Azar and McAleenan’s letter to Congress cited flu outbreaks at the Centralized Processing Center in McAllen, Texas and other facilities. These outbreaks require separate quarantine facilities to reduce the risk to children and other vulnerable people.

“While agents are providing the best care possible, these groups need more appropriate care, and they need it now,” they said.

Cuts to legal services have also drawn criticism. Such services are necessary for many unaccompanied minors to contest possible deportation.

“We are deeply troubled that these services are being cut for children, who are among the most vulnerable population of immigrants in detention,” Kica Matos, director of the Center on Immigration and Justice at the Vera Institute of Justice, told the Washington Post.
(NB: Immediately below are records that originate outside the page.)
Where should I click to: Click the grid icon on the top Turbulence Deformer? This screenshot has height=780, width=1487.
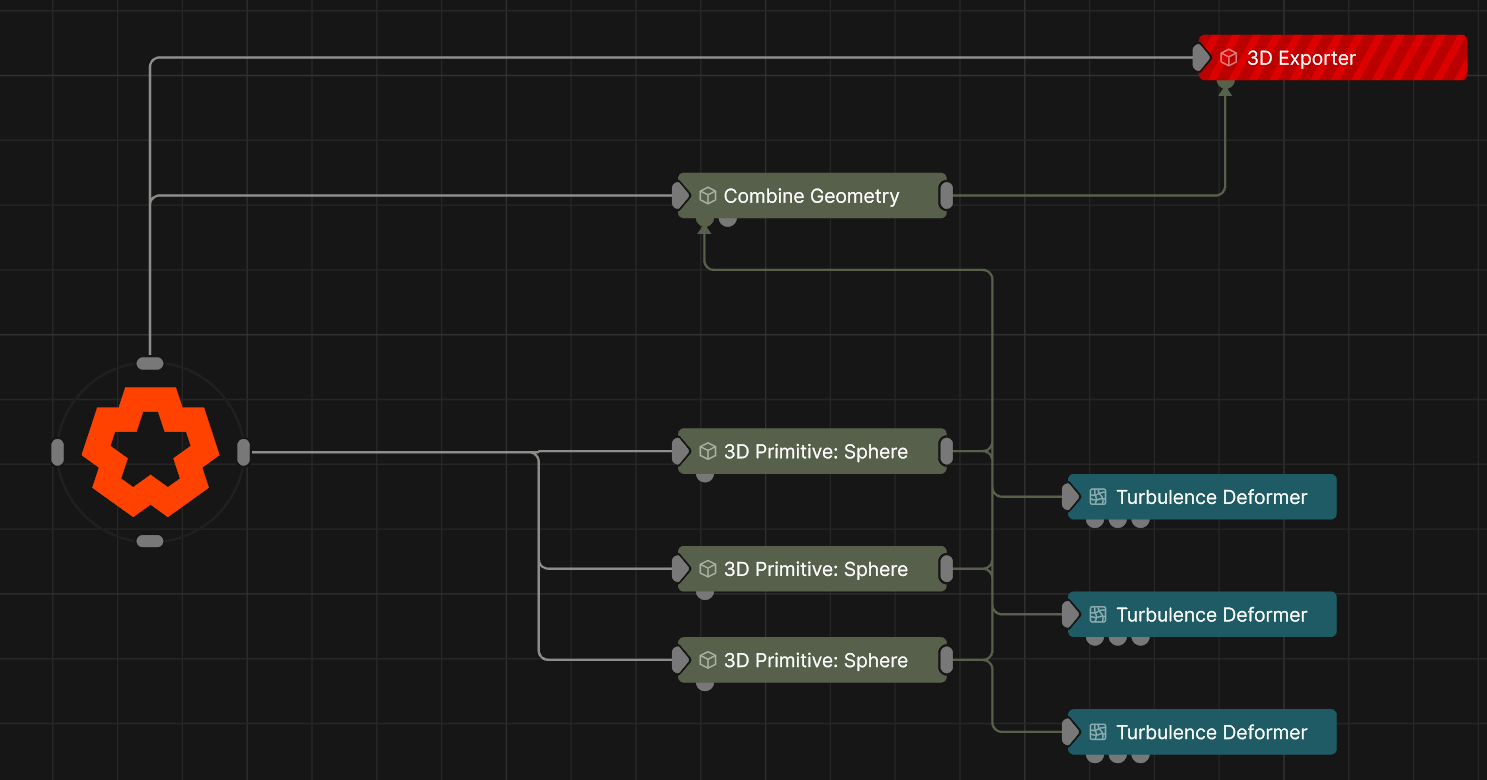coord(1096,496)
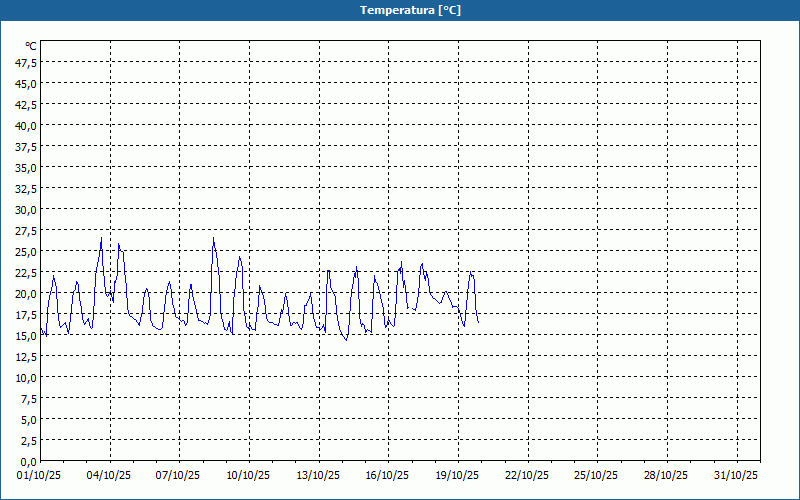This screenshot has width=800, height=500.
Task: Pick the 10/10/25 date label
Action: point(249,475)
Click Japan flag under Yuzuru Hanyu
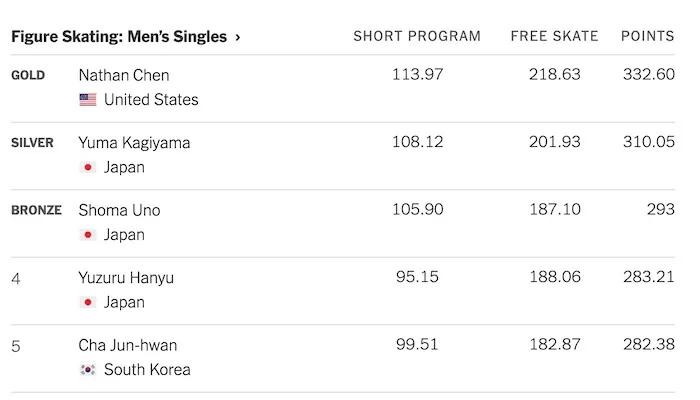Screen dimensions: 700x400 point(88,302)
Matos’ center manages legal aid programs for the U.S. government.

For decades the U.S. bishops have been active on immigration issues, and recent developments were a focus of their annual spring meeting in Baltimore.

Bishops like Archbishop Jose Gomez of Los Angeles said there were serious challenges facing the Church’s mission to migrants and refugees, criticizing the “inhumane” and “immoral” treatment of migrants, asylum-seekers, and others seeking to enter the U.S.

The bishops cited the Trump administration’s lowering of refugee intake caps for a third straight year to 30,000 for FY 2019, as well as the ending of the Deferred Action for Child Arrivals program in 2017, and the ongoing non-renewal of Temporary Protected Status designations.

Bishop Joe Vasquez of Austin, Texas said U.S. policy puts “vulnerable people in harm’s way” by forcing asylum seekers to wait in Mexico while their request is processed. He also criticized increases in family detention, rules “to further restrict access to asylum and due process,” and an “enforcement-only approach to migration.”

Religious ministry to detained migrants is also a concern.

With thousands of undocumented immigrants in detention centers throughout the country, Archbishop Thomas Wenski of Miami said last week, “we as pastors should be concerned that we have our priests there celebrating Mass for them, that the Church is present to them in this area.”

“We have to respond to them and not let the Church be invisible to them,” said Wenski.